Glénac vient de "Glen" et de "Glan" (rivière).

La paroisse de Glénac est, dès le XVIème siècle (ou fin du XVème siècle), unie à celle de Cournon. Glénac est érigé en commune en 1790, puis en paroisse indépendante en 1802.

On rencontre les appellations suivantes : Glennac (en 1387), Glennar (en 1427), Glennac (en 1448, en 1481), Glenac (en 1477), Glegnac (en 1536).

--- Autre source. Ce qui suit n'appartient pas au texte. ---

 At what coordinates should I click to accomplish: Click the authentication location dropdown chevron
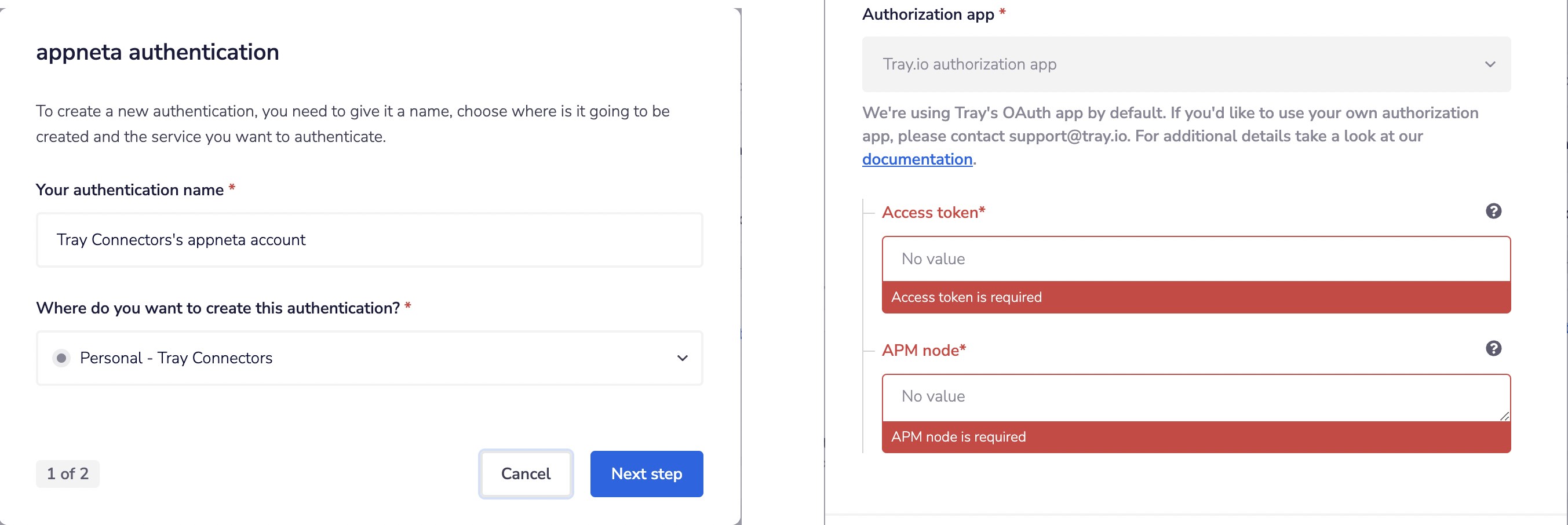coord(683,358)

Note : Situé au confluent de l'Oust et de l'Aff, borné au sud et à l'est par ces deux rivières, Glénac touche au nord la Gacilly et à l'ouest Les Fougerêts. Sa superficie est de 1369 hectares, dont un tiers environ en culture, un tiers en landes, et un tiers en prairies, bois, marais, etc... Les marais, dans lesquels s'opère la jonction de l'Oust et de l'Aff, sont très poissonneux, et fournissent en abondance une anguille à ventre jaune, nommée garceau dans le pays. En 1891, la population est de 921 habitants. Plusieurs s'adonnent à la pêche, mais le plus grand nombre se livre à l'agriculture. Sur ce territoire on rencontre quelques menhirs, mais aucun d'eux ne mérite une mention spéciale. La période romaine n'y a laissé aucun vestige, qui ait été signalé jusqu'à ce jour. La paroisse de Glénac, étant peu considérable, fut unie à celle de Cournon, dans le cours du XVème siècle. Dès lors le recteur eut le choix entre deux presbytères. Pendant le XVIème siècle, Cournon eut la préférence, et Glénac fut considéré comme une simple trève. Mais le presbytère de Glénac ayant été relevé en 1672, le recteur vint s'y fixer, et ce fut au tour de Cournon de descendre en apparence au rang de trève. En 1800, à la suppression des districts, Glénac fit partie de l'arrondissement de Vannes, sans cesser d'appartenir au canton de la Gacilly. En 1801, il fut rattaché au canton de Carentoir, et en 1802 il fut érigé de nouveau en paroisse. Au rétablissement du canton civil de la Gacilly, en 1837, Glénac en fit partie pour la seconde fois, sans cesser de dépendre, au point de vue spirituel, du doyen de Carentoir (Joseph-Marie Le Mené - 1891).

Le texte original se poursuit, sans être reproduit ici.